I have learned that what I have isn't technically menopause because I'm not old enough for menopause. They call it Premature Ovarian Failure which can be caused by surgical trauma to the ovaries...and with 3 surgeries where my ovaries were diced up for cystectomies, I guess they've really gone on strike this time. They say it's pretty rare too with one in 1,000 women under 30 and one in 100 women under 40. I just seem to be lucky enough to get to be in that 1%. The weird thing is saying Premature Ovarian Failure makes me feel a little bit better than saying Menopause. Menopause makes me feel like more of my life is being stolen - almost like I'm being propelled into the future by a good 15 years. I might just look like I'm 50 by this time next year.

And I guess that's where I'm at. My life isn't my own nor has it been for years. Coming to grips with this idea is never easy and it is a constant battle. It's like picking up and carrying my cross on an hourly basis. I'm always aware of it. I can't forget it. It's become an integral part of me the same way breathing is. You can't separate from it. It's there. Always. Forever. There is no escape from it. Accepting it is really the only thing to do in order to move forward - which I have done a better job of in the last year or so, but going into menopause has created a lot of anger in me. Maybe the anger has always been there, but I've just felt too miserable to devote any energy to it. Now I'm letting myself feel it and talk about it more. Right now, it sounds a lot like complaining, but such is the process of working through grief. And let me tell you, chronic illness results in a lot of grief!

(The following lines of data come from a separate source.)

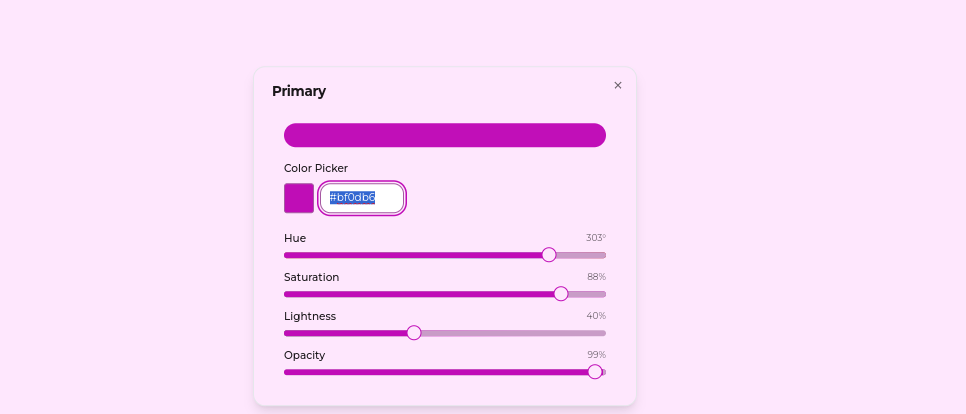
Task: Click the Opacity slider handle
Action: pos(595,372)
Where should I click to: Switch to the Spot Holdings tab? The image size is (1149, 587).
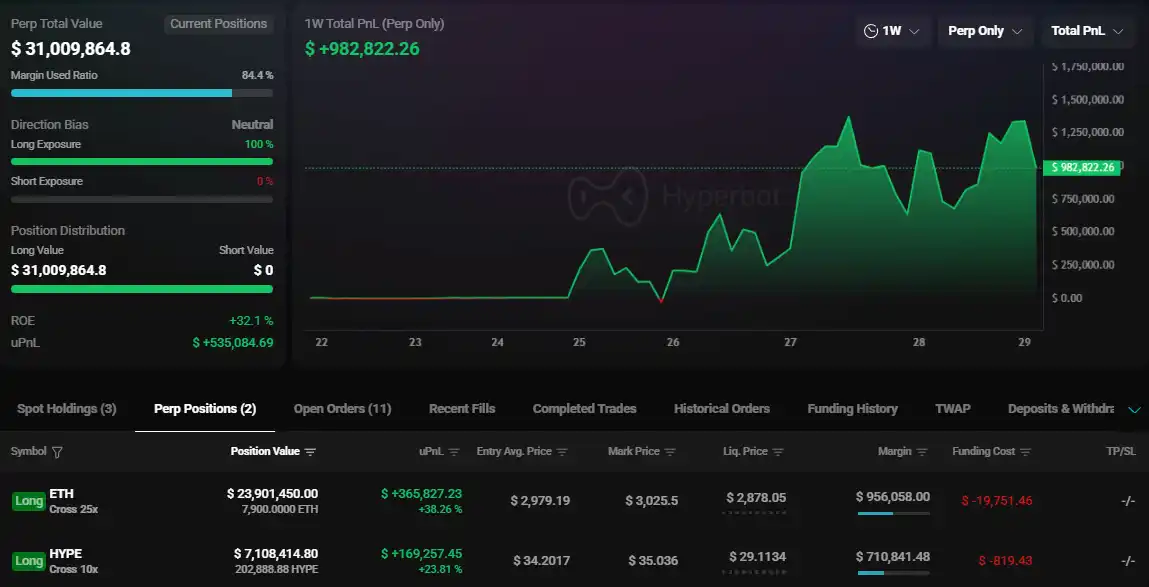coord(65,409)
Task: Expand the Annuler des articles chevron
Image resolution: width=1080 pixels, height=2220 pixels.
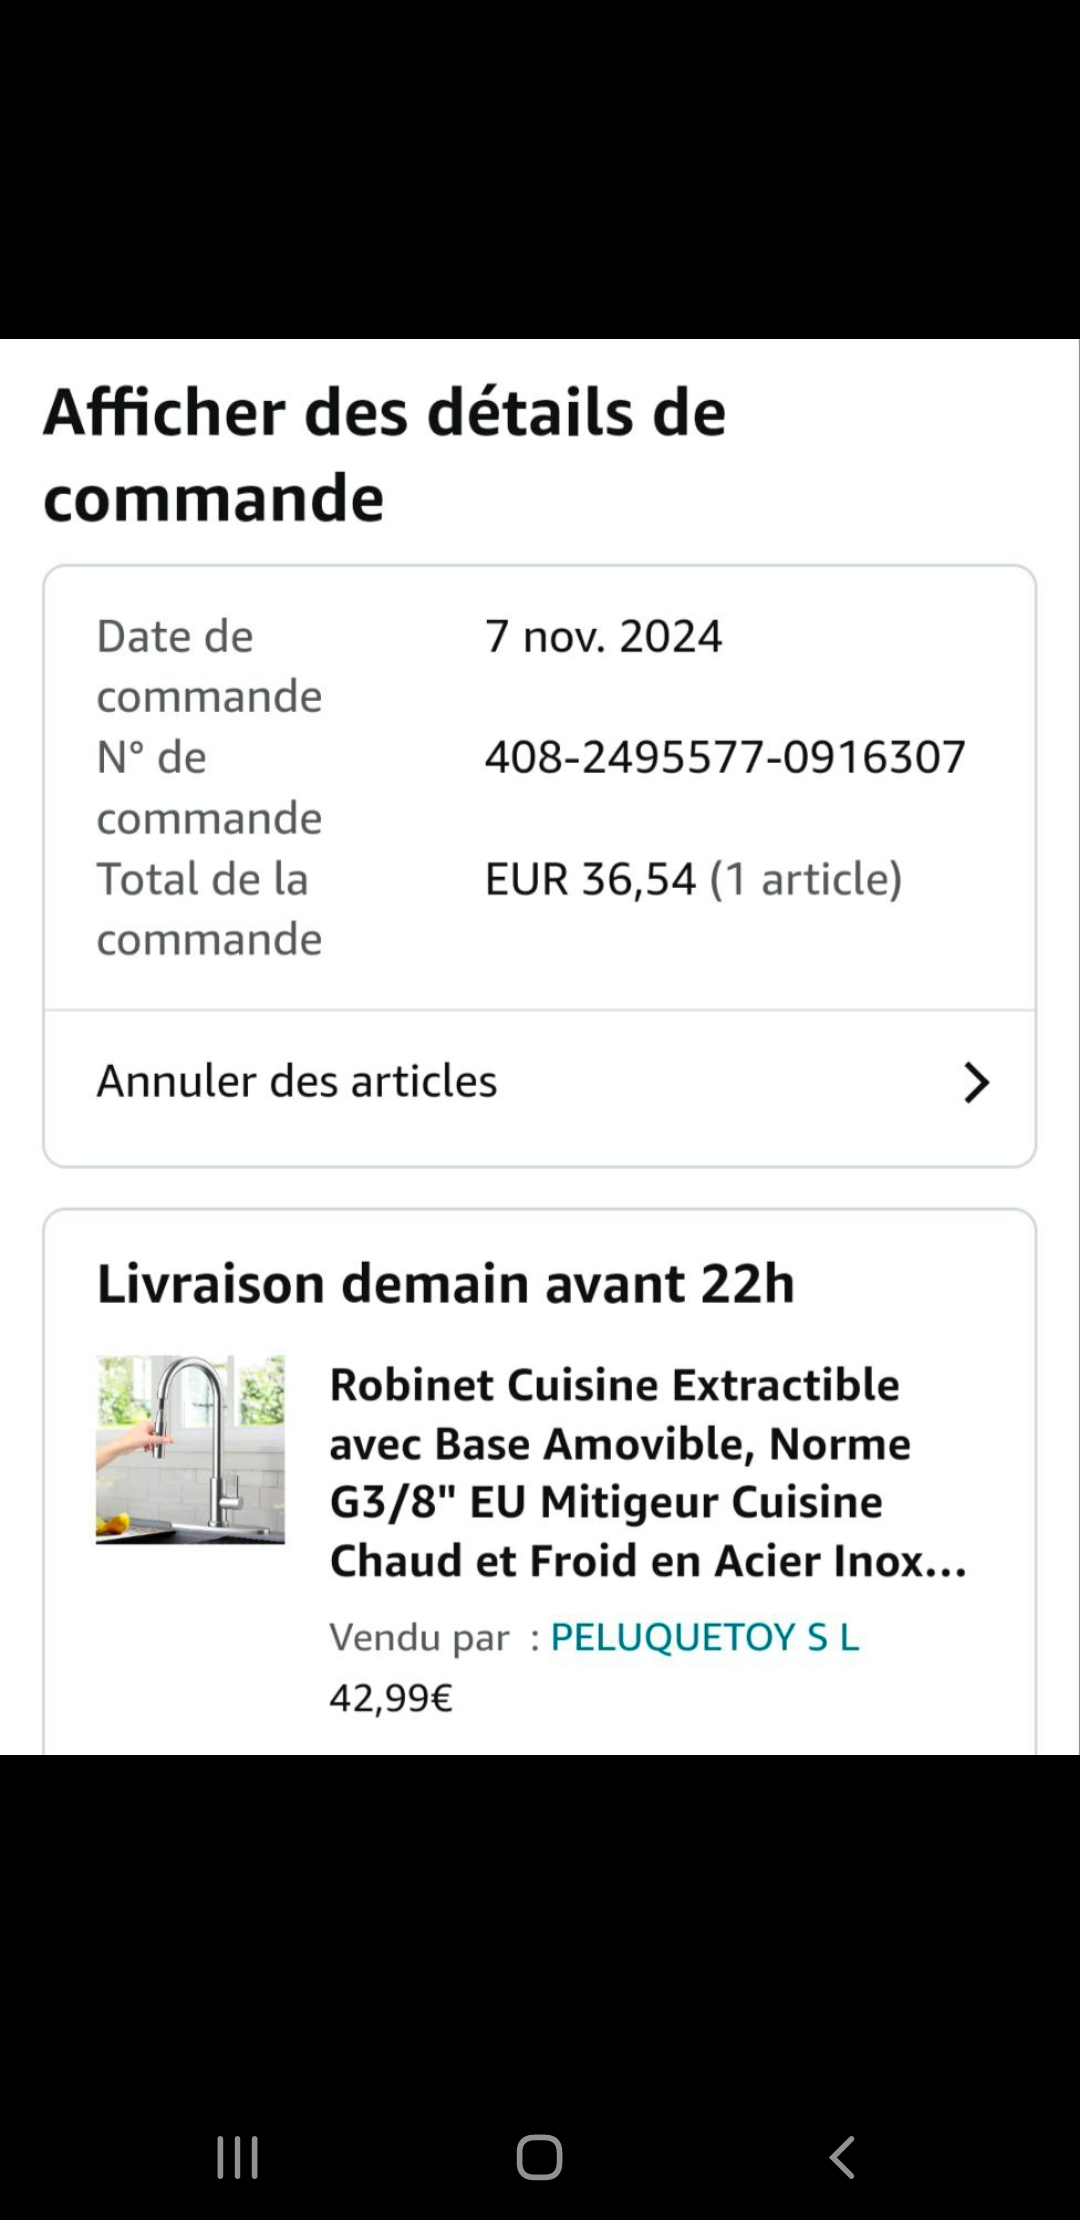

The last two weeks were filled with a lot of anger and depression. Anger that despite doing literally EVERYTHING right, life is still hard. Of course, I'm under no illusion that life should be easy yet I find myself wondering why it seems mine is still much more difficult than most. Most things that we deal with in life that are hard, with the exception of health and death, seem to be finite. Relationships are hard. Divorce is hard. Reconciliation is hard. Careers are hard. Parenting is hard. Finances are hard. Family matters are hard. Losing a job is hard. Moving is hard. All of these things (and many more) are very difficult at times, but, thankfully, there is an endpoint to them. At some point, you are able to move past them and life returns to a normal state. Whereas chronic illness has no end point nor does death. You will always miss the life you once had or could have had - the dreams that dwindle and die. The same goes for missing loved ones - the way you miss them may change, but the cold hard fact is all you have left is memories. That is...if you are lucky enough for your memory to work.

Over the next few weeks, I'll let myself feel all of this and then see how it all shakes out. There is a lot on the mental list of stuff to process because I've compartmentalized so much over the last few years. When all your energy goes into surviving for the next hour, there is a lot that gets put on the back burner...I may even spend some time crying as that is something I've avoided fairly successfully for quite some time.